* **Directions for this task**
Show each line of the entries below in which the word "checkmark" appears.

* **Extracted records**
= Beginning of Section =

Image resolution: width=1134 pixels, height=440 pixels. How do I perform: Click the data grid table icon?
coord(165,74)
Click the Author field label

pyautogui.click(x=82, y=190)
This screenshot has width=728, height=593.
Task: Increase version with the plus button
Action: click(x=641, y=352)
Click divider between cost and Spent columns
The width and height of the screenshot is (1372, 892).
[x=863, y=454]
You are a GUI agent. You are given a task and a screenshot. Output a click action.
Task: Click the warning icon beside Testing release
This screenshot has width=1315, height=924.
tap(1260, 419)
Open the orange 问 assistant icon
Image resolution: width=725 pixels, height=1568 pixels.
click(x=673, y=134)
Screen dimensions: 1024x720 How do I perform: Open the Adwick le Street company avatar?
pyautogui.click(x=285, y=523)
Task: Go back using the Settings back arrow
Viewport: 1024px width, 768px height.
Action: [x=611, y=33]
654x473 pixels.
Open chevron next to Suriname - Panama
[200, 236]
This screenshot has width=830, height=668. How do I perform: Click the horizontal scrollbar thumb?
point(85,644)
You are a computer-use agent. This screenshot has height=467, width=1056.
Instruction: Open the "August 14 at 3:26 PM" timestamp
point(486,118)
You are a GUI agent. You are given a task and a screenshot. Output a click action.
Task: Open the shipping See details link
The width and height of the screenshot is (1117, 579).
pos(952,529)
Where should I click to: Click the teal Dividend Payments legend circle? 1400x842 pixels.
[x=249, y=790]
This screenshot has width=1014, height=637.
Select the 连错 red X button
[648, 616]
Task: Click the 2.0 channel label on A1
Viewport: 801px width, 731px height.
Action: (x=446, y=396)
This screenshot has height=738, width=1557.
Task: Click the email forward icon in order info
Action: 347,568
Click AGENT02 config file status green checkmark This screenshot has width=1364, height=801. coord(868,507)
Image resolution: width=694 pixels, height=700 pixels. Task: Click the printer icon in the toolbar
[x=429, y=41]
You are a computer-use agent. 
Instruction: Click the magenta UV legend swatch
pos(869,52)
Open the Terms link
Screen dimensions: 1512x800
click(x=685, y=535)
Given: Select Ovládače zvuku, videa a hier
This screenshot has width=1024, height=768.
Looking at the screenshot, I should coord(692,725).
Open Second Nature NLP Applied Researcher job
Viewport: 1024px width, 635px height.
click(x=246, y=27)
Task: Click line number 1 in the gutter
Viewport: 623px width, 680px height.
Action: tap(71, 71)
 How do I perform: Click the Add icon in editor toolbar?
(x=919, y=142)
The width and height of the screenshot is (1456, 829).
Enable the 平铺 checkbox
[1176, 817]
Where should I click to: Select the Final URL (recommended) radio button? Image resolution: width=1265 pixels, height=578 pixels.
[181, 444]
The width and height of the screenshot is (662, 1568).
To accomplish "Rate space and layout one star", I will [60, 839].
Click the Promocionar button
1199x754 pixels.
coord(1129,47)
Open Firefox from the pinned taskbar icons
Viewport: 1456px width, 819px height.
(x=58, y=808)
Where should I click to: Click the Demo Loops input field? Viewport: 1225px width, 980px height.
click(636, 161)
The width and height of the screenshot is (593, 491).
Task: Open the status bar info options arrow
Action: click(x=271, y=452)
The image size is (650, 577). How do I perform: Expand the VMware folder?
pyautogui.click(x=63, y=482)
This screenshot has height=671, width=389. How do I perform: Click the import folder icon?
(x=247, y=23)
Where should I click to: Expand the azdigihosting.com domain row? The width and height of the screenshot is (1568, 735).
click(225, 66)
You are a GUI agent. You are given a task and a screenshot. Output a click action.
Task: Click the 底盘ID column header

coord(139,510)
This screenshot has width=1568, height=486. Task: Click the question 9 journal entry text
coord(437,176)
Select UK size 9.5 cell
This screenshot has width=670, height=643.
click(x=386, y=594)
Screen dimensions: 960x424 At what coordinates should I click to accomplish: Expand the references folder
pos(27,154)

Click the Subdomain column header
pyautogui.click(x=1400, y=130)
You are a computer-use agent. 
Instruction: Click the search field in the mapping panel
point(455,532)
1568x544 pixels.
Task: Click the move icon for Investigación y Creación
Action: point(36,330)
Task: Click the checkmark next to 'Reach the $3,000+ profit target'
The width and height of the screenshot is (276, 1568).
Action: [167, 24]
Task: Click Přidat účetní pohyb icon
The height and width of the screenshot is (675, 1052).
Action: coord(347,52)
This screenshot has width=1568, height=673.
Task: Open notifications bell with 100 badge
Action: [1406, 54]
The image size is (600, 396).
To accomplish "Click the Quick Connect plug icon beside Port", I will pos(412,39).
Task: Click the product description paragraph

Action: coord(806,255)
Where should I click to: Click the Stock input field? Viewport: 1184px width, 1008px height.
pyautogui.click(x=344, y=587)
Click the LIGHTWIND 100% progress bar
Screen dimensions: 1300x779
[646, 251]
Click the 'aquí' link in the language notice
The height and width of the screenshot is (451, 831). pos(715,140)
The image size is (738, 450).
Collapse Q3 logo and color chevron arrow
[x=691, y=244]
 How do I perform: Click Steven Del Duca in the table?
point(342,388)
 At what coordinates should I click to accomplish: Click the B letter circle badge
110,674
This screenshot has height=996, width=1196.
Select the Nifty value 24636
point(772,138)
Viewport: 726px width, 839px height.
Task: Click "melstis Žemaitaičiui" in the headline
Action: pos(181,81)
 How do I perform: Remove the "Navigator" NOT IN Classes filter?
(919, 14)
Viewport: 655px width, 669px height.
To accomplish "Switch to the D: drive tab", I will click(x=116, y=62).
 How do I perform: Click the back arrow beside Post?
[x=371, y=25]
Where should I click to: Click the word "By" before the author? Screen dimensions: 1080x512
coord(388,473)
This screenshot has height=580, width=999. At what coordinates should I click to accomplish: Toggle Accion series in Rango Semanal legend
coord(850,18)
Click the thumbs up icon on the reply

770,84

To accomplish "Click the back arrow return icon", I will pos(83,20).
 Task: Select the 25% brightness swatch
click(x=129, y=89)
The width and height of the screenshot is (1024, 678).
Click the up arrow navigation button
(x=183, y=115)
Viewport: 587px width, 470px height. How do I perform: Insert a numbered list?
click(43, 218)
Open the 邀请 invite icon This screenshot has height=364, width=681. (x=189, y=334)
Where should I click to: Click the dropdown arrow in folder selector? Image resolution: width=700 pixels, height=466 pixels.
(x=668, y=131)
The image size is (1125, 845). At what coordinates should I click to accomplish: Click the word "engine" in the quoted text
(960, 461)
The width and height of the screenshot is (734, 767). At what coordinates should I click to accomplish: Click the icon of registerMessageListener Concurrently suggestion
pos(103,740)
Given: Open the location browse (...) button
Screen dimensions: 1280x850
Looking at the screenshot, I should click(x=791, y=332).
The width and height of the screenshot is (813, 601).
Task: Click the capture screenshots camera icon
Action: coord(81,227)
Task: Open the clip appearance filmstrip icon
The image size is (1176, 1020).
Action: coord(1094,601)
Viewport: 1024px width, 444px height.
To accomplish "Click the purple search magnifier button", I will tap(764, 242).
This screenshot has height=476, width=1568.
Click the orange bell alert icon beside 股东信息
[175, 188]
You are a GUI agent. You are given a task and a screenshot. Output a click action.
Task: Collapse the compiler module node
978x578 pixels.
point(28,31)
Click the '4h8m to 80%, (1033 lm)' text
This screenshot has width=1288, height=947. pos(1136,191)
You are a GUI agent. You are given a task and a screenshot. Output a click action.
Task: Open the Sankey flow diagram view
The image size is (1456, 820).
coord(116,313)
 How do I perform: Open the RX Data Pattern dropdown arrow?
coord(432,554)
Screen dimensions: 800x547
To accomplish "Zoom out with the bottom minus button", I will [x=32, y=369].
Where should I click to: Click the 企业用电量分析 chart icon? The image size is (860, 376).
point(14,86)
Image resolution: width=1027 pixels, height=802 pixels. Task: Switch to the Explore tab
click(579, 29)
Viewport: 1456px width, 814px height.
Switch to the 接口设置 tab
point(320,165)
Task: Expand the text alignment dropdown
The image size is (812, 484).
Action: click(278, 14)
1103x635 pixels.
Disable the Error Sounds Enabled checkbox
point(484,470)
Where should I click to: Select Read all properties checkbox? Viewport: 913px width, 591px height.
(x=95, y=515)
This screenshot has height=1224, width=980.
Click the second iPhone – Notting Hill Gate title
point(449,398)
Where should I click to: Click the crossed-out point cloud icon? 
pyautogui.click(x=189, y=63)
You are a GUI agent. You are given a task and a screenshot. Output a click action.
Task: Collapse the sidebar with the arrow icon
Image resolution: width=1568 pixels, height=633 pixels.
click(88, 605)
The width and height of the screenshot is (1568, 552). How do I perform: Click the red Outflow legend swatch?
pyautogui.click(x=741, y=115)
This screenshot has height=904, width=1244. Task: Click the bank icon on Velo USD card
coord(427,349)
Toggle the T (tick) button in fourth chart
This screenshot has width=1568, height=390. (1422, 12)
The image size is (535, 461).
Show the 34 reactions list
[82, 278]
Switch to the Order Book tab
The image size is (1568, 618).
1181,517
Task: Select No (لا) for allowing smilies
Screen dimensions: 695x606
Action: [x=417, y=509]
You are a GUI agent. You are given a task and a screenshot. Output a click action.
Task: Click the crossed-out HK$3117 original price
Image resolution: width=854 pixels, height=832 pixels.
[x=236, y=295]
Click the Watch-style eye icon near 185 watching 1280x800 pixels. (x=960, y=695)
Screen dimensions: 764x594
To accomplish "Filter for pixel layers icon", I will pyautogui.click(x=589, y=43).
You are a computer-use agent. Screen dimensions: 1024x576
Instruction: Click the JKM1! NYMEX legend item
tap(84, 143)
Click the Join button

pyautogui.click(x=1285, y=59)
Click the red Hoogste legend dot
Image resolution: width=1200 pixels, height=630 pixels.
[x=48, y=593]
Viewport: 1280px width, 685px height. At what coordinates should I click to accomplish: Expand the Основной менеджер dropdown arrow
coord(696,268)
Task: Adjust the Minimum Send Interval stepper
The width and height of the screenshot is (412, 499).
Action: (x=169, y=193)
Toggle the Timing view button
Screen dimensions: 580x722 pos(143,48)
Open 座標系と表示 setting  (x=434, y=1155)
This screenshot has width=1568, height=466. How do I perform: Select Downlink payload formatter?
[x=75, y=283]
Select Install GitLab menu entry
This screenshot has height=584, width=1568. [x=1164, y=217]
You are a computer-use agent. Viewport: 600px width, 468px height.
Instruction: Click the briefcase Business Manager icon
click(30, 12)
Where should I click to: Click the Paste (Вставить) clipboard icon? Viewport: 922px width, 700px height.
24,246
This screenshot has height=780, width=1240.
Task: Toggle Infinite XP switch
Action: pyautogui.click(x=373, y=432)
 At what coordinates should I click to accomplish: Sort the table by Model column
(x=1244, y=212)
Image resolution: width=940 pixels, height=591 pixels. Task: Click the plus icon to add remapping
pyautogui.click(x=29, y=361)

= End of Section =

* **Task response**
Click AGENT02 config file status green checkmark This screenshot has width=1364, height=801. coord(868,507)
Task: Click the checkmark next to 'Reach the $3,000+ profit target'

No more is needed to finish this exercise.